All of us have an Identity. It’s Who We Are. It’s not Who We Want To Be. It’s not even Who We Think We Are. It’s Who We Are. Deep down on the inside.
People struggle with the issue of their identity. Some people don’t like who they have become. Other people think that they are one thing when everyone else knows them as something else.
One thing is certain – we all have an identity.
The problem with Identity is that often we don’t want to be Who We Are – we want to be something or someone else.
The question is: What Defines You? What gives you your identity?
For some it’s their occupation. When two men meet for the first time it doesn’t take long for one of them to ask, What do you do? By which he means, what is your occupation? Men self-identify based on their job.
I suspect it’s different for women but I’m still trying to figure that out.

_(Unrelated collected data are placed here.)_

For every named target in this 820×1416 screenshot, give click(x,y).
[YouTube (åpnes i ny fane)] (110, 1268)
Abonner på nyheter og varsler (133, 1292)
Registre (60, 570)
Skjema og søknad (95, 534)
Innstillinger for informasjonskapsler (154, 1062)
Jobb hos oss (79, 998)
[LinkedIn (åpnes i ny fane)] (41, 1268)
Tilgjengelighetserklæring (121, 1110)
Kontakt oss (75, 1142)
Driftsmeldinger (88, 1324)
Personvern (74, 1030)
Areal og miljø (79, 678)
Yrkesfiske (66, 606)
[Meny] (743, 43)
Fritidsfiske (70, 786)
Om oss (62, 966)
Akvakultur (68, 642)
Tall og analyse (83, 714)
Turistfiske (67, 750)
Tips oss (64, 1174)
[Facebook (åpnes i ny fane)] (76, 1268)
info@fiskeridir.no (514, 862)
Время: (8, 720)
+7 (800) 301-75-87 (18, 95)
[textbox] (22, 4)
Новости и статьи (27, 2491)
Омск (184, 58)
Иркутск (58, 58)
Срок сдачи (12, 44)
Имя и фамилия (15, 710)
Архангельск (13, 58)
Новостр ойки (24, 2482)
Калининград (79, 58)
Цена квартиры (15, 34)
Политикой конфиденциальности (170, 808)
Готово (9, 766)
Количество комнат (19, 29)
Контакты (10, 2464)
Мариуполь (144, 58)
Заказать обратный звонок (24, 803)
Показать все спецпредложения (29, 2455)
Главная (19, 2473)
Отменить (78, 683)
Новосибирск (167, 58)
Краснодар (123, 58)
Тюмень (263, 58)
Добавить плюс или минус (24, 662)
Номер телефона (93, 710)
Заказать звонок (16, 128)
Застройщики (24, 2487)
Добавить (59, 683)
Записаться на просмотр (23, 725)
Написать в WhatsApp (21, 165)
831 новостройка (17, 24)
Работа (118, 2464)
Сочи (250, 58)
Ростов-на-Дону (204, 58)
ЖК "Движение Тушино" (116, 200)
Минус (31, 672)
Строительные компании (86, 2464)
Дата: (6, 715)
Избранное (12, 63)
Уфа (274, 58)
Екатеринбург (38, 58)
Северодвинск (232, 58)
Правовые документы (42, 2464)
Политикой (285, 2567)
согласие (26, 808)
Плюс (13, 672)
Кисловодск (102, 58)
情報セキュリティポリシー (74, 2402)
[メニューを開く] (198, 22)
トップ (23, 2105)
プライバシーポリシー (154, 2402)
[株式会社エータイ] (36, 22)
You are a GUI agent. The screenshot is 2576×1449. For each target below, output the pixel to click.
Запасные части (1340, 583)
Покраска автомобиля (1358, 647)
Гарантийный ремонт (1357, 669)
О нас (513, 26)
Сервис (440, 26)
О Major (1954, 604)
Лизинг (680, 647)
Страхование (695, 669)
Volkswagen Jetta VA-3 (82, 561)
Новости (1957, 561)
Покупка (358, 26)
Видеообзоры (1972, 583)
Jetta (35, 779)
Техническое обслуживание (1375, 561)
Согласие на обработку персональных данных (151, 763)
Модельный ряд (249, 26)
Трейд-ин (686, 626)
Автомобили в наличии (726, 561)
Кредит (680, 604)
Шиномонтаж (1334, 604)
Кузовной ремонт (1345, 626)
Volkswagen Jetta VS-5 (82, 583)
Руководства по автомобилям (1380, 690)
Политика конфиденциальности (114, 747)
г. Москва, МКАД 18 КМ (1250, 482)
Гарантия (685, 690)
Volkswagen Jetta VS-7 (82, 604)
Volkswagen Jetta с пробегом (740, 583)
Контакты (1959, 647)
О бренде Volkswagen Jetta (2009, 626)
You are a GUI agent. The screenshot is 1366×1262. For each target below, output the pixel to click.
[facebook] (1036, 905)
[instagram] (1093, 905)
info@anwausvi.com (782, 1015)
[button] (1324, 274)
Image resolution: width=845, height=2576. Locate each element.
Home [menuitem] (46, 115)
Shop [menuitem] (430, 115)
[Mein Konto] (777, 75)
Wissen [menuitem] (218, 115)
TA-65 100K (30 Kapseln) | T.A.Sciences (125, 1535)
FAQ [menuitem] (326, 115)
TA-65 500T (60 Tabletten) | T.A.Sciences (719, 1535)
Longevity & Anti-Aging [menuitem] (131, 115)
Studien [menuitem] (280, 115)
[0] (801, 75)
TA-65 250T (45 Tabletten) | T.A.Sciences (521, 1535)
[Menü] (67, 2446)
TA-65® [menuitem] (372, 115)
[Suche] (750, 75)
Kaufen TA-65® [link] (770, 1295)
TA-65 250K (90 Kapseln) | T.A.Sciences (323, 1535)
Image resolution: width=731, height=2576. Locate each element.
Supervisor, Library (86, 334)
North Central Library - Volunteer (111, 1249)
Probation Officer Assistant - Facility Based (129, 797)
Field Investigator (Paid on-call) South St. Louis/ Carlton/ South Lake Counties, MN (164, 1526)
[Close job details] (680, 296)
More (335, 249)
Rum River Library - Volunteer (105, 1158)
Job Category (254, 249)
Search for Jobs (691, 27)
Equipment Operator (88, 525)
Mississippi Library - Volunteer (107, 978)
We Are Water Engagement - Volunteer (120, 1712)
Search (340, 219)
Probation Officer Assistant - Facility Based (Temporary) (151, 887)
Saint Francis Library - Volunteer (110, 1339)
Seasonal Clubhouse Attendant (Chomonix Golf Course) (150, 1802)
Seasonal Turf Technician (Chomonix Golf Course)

For other people their identity might be associated with their wealth or social standing. Identity can even be tied up in your family name. The Kennedy family comes to mind. Or it can be associated with your husband or even your hobby.
Identity for the Christian is supposed to be different. We’re suppose to find our identity in Christ. One writer explained it this way: your identity lies in being a member of the body, with Jesus as the Head. Your identity is reflected in your relationship status: a bondservant, a child of the King, the friend of Jesus, and the bride of Christ—the (Church.Conciliapost.com)
That is were we find our identity. In Christ and in His Church.
That is a thought that has never crossed the minds of most Christians. Not that our identity is to be found in Christ. Most Christians will agree with that.
But that our identity is to be found in the bride of Christ—the Church.
And not just in the “Universal Church”. In the Local Church. The local church is the manifestation of the universal church. It is where the universal church is played out. The New Testament never even hints that there can be Christians who are not a part of a local congregation.
Your identity is intimately tied into the church you attend.
That means that you are to see yourself as a member of that body with Christ as the head. You are to see yourself as a bondservant, a child of the King, the friend of Jesus, and the bride of Christ in that place.
And when that is true, how you see yourself – your identity will radically change. For the first time, perhaps, you will see yourself as God sees you.
And how God sees us is our true identity.
Don’t base your self-evaluation on external, extraneous things. Make sure that you base your identity using the same standard that God uses. Then you will be satisfied, even if your bank account, or your occupation, or your social standing, or any other standard of measurement you want to use is not what you want it to be.